• What is required
Output only the lines below that start at the line containing "Αυτοκίνητο από €0,19" and end at the line containing "Apartments Cascais 2M – 3.5M € (95, 1268)", with both ends kept.

• Exercise input
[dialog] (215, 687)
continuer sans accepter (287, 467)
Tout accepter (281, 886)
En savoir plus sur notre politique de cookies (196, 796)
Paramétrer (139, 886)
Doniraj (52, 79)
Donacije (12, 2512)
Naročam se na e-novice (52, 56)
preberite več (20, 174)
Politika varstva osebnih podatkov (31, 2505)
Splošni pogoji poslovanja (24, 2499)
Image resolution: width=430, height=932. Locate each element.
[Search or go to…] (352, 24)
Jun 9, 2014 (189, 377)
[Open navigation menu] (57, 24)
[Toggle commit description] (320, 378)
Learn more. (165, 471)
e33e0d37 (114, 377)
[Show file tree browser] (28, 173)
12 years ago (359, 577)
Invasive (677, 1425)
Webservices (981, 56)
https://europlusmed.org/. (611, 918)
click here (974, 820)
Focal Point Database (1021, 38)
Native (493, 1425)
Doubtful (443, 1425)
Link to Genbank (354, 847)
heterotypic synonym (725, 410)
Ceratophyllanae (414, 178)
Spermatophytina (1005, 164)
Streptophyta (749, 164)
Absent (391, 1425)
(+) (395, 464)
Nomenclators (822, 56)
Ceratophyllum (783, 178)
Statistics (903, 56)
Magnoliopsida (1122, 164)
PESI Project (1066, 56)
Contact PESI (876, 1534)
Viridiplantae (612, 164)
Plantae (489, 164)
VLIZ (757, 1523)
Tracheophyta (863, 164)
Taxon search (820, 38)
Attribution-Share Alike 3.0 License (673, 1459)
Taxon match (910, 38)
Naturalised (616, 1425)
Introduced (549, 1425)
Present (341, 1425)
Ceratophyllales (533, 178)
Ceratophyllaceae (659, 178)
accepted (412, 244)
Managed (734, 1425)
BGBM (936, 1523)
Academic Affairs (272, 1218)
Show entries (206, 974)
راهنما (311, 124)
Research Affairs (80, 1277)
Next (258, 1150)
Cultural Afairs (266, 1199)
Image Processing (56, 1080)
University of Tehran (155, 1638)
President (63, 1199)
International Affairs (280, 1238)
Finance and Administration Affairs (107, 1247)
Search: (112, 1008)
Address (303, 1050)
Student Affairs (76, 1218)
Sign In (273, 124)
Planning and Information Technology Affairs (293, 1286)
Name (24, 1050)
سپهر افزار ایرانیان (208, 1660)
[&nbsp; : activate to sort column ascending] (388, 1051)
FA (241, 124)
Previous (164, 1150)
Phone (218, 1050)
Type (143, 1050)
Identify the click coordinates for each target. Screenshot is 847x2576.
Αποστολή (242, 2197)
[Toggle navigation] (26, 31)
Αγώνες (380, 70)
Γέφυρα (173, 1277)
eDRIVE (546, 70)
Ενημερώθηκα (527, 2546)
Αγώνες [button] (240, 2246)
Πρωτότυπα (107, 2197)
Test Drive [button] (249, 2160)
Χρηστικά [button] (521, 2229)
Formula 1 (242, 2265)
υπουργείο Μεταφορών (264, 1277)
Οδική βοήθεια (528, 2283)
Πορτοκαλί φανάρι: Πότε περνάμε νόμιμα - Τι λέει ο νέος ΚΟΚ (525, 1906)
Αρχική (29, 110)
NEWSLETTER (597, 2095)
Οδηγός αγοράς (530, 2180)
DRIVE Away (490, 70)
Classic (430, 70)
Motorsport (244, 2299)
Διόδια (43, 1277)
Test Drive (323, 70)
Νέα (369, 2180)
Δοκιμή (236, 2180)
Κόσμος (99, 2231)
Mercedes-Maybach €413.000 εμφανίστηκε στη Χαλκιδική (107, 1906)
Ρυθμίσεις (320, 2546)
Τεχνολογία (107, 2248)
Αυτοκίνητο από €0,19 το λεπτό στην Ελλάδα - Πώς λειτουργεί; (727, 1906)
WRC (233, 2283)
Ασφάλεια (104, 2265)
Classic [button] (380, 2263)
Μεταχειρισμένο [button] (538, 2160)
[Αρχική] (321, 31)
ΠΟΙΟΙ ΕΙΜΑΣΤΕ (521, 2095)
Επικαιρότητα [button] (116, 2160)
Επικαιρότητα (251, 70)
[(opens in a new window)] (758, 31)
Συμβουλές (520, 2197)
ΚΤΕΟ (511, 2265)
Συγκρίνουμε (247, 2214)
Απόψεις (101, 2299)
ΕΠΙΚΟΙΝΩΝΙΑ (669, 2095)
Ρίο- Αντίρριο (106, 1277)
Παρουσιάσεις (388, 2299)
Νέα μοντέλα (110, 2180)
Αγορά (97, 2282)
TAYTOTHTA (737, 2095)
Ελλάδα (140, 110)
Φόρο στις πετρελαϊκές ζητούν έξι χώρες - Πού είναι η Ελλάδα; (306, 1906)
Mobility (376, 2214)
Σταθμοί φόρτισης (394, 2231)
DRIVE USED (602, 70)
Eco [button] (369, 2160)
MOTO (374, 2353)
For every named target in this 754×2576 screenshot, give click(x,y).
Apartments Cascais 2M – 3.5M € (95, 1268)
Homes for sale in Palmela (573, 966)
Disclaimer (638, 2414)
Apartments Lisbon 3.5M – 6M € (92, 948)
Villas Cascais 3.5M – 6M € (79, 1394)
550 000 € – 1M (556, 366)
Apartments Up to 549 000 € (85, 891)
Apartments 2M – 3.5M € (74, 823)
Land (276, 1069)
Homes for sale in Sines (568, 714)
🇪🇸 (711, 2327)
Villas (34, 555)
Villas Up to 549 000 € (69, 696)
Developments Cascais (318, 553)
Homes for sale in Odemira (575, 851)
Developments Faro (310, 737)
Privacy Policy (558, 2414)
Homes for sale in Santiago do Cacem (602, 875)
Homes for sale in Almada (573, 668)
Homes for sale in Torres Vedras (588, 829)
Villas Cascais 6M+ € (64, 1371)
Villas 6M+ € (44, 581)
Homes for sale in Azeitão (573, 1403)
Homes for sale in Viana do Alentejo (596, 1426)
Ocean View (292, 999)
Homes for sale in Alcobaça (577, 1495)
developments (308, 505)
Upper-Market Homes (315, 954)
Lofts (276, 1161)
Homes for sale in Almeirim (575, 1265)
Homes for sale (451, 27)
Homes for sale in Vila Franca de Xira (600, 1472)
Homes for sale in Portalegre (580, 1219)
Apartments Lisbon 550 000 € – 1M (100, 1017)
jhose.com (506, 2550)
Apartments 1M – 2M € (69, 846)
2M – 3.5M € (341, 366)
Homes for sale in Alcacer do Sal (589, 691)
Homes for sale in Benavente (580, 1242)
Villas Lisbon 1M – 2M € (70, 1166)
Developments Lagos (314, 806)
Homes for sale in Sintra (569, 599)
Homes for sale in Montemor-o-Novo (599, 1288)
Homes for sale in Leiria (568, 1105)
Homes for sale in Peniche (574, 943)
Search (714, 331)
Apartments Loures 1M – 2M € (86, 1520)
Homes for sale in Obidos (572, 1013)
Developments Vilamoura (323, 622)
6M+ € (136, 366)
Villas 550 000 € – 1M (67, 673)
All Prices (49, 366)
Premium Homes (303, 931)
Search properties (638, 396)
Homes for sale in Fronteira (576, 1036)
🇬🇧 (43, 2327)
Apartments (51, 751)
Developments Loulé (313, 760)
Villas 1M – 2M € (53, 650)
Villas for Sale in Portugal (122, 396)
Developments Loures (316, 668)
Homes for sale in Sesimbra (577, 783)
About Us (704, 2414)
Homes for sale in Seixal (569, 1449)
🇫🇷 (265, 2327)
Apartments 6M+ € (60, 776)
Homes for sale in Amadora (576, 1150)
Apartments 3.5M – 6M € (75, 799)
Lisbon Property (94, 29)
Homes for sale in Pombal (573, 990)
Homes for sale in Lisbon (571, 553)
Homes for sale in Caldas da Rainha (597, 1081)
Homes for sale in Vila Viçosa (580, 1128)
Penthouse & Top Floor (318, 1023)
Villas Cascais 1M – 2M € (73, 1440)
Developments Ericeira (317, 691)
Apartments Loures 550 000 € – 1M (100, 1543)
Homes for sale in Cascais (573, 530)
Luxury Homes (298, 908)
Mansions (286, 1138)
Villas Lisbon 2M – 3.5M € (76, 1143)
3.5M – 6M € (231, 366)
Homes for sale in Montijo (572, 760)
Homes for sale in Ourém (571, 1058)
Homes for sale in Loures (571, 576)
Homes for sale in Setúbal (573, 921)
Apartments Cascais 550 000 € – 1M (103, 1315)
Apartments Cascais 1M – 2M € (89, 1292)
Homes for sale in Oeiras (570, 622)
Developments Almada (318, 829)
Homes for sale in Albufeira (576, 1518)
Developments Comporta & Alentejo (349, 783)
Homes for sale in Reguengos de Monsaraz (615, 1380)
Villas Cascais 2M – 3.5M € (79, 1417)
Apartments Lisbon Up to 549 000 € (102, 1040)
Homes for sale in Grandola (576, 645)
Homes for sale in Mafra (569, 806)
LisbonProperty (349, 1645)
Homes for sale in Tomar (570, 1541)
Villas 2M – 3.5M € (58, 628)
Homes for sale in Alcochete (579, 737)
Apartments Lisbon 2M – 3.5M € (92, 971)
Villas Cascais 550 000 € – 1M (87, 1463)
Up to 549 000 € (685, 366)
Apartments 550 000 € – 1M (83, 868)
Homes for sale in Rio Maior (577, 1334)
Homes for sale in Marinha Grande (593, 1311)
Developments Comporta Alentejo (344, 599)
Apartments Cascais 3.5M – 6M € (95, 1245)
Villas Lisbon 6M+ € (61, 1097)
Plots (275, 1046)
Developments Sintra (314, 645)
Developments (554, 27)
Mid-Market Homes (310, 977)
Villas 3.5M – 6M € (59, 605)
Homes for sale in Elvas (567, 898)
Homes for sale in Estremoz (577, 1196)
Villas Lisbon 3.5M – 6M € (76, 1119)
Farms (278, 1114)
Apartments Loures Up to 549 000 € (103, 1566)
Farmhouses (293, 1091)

• Answer space
Αυτοκίνητο από €0,19 το λεπτό στην Ελλάδα - Πώς λειτουργεί; (727, 1906)
WRC (233, 2283)
Ασφάλεια (104, 2265)
Classic [button] (380, 2263)
Μεταχειρισμένο [button] (538, 2160)
[Αρχική] (321, 31)
ΠΟΙΟΙ ΕΙΜΑΣΤΕ (521, 2095)
Επικαιρότητα [button] (116, 2160)
Επικαιρότητα (251, 70)
[(opens in a new window)] (758, 31)
Συμβουλές (520, 2197)
ΚΤΕΟ (511, 2265)
Συγκρίνουμε (247, 2214)
Απόψεις (101, 2299)
ΕΠΙΚΟΙΝΩΝΙΑ (669, 2095)
Ρίο- Αντίρριο (106, 1277)
Παρουσιάσεις (388, 2299)
Νέα μοντέλα (110, 2180)
Αγορά (97, 2282)
TAYTOTHTA (737, 2095)
Ελλάδα (140, 110)
Φόρο στις πετρελαϊκές ζητούν έξι χώρες - Πού είναι η Ελλάδα; (306, 1906)
Mobility (376, 2214)
Σταθμοί φόρτισης (394, 2231)
DRIVE USED (602, 70)
Eco [button] (369, 2160)
MOTO (374, 2353)
For every named target in this 754×2576 screenshot, give click(x,y).
Apartments Cascais 2M – 3.5M € (95, 1268)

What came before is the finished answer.